Top of Dataset entries
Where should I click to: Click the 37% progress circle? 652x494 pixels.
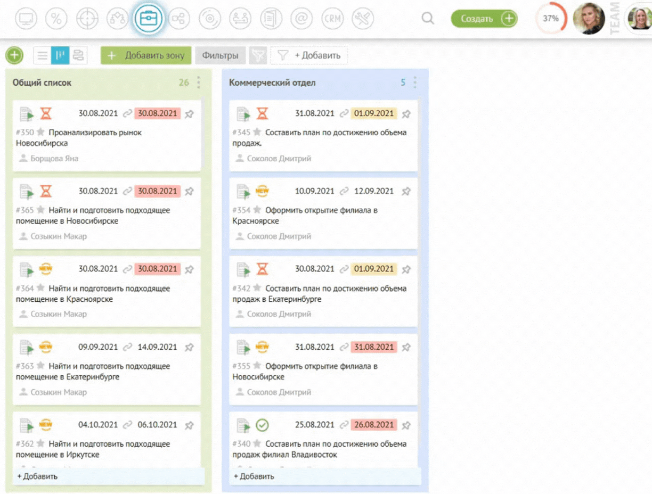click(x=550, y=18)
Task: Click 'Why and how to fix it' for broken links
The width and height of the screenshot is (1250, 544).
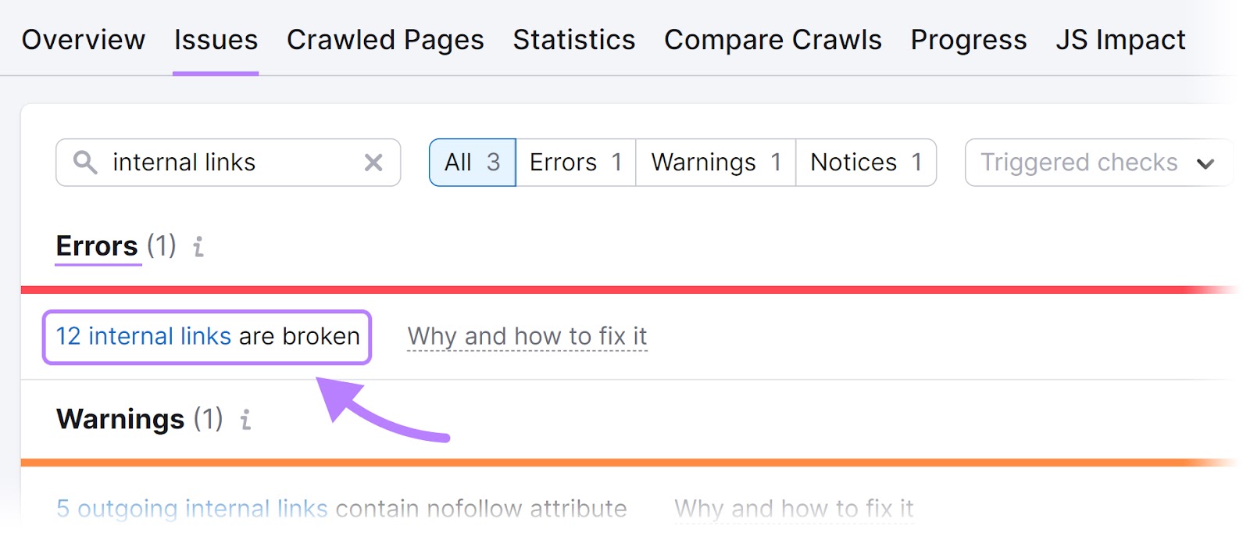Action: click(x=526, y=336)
Bottom of Dataset entries
### [How to complete this task]
In the answer, the entries should be restated verbatim, with all pictures omitted.

### [Solution]
Where should I click to: Click the 37% progress circle? 652x494 pixels.
click(x=550, y=18)
Task: Click 'Why and how to fix it' for broken links
The width and height of the screenshot is (1250, 544).
Action: click(x=526, y=336)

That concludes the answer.